◆ Extracted data entries ◆
--- --- ---
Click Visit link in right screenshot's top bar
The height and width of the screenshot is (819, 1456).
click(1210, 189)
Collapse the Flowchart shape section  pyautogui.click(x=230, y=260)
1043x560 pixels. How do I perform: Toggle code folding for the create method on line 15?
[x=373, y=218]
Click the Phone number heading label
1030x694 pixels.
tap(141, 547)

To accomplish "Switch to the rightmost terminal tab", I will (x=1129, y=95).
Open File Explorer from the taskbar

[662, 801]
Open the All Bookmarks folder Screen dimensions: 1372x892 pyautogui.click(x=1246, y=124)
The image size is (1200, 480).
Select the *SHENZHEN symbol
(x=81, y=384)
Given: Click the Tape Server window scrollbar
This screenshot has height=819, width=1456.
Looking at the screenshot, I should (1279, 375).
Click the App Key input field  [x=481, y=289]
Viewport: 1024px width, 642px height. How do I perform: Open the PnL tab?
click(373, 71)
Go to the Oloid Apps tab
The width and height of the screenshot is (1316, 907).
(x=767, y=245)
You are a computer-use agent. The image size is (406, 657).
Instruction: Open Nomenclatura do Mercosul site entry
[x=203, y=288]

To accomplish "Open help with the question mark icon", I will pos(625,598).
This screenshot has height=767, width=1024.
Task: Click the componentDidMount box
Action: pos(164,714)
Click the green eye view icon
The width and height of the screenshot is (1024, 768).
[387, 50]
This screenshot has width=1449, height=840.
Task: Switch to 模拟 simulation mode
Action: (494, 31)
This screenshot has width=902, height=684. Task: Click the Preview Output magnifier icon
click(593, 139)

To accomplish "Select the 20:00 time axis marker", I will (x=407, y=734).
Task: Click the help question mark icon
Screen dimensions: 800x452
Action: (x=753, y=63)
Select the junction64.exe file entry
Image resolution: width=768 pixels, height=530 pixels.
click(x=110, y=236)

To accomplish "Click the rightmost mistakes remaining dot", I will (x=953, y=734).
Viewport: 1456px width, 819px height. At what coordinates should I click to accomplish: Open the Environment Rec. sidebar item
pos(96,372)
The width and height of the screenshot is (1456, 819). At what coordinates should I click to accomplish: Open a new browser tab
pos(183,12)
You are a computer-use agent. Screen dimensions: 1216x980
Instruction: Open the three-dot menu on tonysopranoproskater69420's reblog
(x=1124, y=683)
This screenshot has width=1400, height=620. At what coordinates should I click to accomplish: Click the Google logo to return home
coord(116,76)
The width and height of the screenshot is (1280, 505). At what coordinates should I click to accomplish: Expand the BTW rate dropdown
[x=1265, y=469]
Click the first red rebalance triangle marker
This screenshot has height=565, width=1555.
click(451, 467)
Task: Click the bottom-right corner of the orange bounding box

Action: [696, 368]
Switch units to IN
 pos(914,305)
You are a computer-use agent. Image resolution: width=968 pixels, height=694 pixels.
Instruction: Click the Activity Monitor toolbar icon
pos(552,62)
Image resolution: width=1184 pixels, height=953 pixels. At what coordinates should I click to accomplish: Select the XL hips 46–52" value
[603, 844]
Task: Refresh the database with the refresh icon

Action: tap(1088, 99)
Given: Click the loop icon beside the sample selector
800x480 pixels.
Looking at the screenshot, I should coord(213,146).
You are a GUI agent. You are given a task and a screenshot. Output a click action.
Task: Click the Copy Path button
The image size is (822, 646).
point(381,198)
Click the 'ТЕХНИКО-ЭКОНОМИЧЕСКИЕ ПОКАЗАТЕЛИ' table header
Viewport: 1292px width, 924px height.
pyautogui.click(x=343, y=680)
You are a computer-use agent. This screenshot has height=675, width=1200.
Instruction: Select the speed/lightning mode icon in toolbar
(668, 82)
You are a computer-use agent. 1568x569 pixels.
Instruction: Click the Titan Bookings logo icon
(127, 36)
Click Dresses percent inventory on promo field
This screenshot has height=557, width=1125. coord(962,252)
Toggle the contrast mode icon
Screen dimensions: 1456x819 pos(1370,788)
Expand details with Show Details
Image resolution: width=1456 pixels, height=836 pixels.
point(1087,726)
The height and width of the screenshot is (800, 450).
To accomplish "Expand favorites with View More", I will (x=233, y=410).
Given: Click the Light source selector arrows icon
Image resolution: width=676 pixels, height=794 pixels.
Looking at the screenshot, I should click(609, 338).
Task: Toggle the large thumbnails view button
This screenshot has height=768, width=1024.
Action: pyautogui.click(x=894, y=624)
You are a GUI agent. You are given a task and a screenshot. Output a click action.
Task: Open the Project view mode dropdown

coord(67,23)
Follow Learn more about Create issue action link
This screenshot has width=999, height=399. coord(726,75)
--- --- ---
◆ Task goal ◆
Copy all of the entries above line for line, with no changes.

◆ Worked solution ◆
Click Visit link in right screenshot's top bar
The height and width of the screenshot is (819, 1456).
click(1210, 189)
Collapse the Flowchart shape section  pyautogui.click(x=230, y=260)
1043x560 pixels. How do I perform: Toggle code folding for the create method on line 15?
[x=373, y=218]
Click the Phone number heading label
1030x694 pixels.
tap(141, 547)

To accomplish "Switch to the rightmost terminal tab", I will (x=1129, y=95).
Open File Explorer from the taskbar

[662, 801]
Open the All Bookmarks folder Screen dimensions: 1372x892 pyautogui.click(x=1246, y=124)
The image size is (1200, 480).
Select the *SHENZHEN symbol
(x=81, y=384)
Given: Click the Tape Server window scrollbar
This screenshot has height=819, width=1456.
Looking at the screenshot, I should (1279, 375).
Click the App Key input field  [x=481, y=289]
Viewport: 1024px width, 642px height. How do I perform: Open the PnL tab?
click(373, 71)
Go to the Oloid Apps tab
The width and height of the screenshot is (1316, 907).
(x=767, y=245)
You are a computer-use agent. The image size is (406, 657).
Instruction: Open Nomenclatura do Mercosul site entry
[x=203, y=288]

To accomplish "Open help with the question mark icon", I will pos(625,598).
This screenshot has height=767, width=1024.
Task: Click the componentDidMount box
Action: pos(164,714)
Click the green eye view icon
The width and height of the screenshot is (1024, 768).
[387, 50]
This screenshot has width=1449, height=840.
Task: Switch to 模拟 simulation mode
Action: (494, 31)
This screenshot has width=902, height=684. Task: Click the Preview Output magnifier icon
click(593, 139)

To accomplish "Select the 20:00 time axis marker", I will (x=407, y=734).
Task: Click the help question mark icon
Screen dimensions: 800x452
Action: (x=753, y=63)
Select the junction64.exe file entry
Image resolution: width=768 pixels, height=530 pixels.
click(x=110, y=236)

To accomplish "Click the rightmost mistakes remaining dot", I will (x=953, y=734).
Viewport: 1456px width, 819px height. At what coordinates should I click to accomplish: Open the Environment Rec. sidebar item
pos(96,372)
The width and height of the screenshot is (1456, 819). At what coordinates should I click to accomplish: Open a new browser tab
pos(183,12)
You are a computer-use agent. Screen dimensions: 1216x980
Instruction: Open the three-dot menu on tonysopranoproskater69420's reblog
(x=1124, y=683)
This screenshot has width=1400, height=620. At what coordinates should I click to accomplish: Click the Google logo to return home
coord(116,76)
The width and height of the screenshot is (1280, 505). At what coordinates should I click to accomplish: Expand the BTW rate dropdown
[x=1265, y=469]
Click the first red rebalance triangle marker
This screenshot has height=565, width=1555.
click(451, 467)
Task: Click the bottom-right corner of the orange bounding box

Action: [696, 368]
Switch units to IN
 pos(914,305)
You are a computer-use agent. Image resolution: width=968 pixels, height=694 pixels.
Instruction: Click the Activity Monitor toolbar icon
pos(552,62)
Image resolution: width=1184 pixels, height=953 pixels. At what coordinates should I click to accomplish: Select the XL hips 46–52" value
[603, 844]
Task: Refresh the database with the refresh icon

Action: tap(1088, 99)
Given: Click the loop icon beside the sample selector
800x480 pixels.
Looking at the screenshot, I should coord(213,146).
You are a GUI agent. You are given a task and a screenshot. Output a click action.
Task: Click the Copy Path button
The image size is (822, 646).
point(381,198)
Click the 'ТЕХНИКО-ЭКОНОМИЧЕСКИЕ ПОКАЗАТЕЛИ' table header
Viewport: 1292px width, 924px height.
pyautogui.click(x=343, y=680)
You are a computer-use agent. This screenshot has height=675, width=1200.
Instruction: Select the speed/lightning mode icon in toolbar
(668, 82)
You are a computer-use agent. 1568x569 pixels.
Instruction: Click the Titan Bookings logo icon
(127, 36)
Click Dresses percent inventory on promo field
This screenshot has height=557, width=1125. coord(962,252)
Toggle the contrast mode icon
Screen dimensions: 1456x819 pos(1370,788)
Expand details with Show Details
Image resolution: width=1456 pixels, height=836 pixels.
point(1087,726)
The height and width of the screenshot is (800, 450).
To accomplish "Expand favorites with View More", I will (x=233, y=410).
Given: Click the Light source selector arrows icon
Image resolution: width=676 pixels, height=794 pixels.
Looking at the screenshot, I should click(609, 338).
Task: Toggle the large thumbnails view button
This screenshot has height=768, width=1024.
Action: pyautogui.click(x=894, y=624)
You are a GUI agent. You are given a task and a screenshot. Output a click action.
Task: Open the Project view mode dropdown

coord(67,23)
Follow Learn more about Create issue action link
This screenshot has width=999, height=399. coord(726,75)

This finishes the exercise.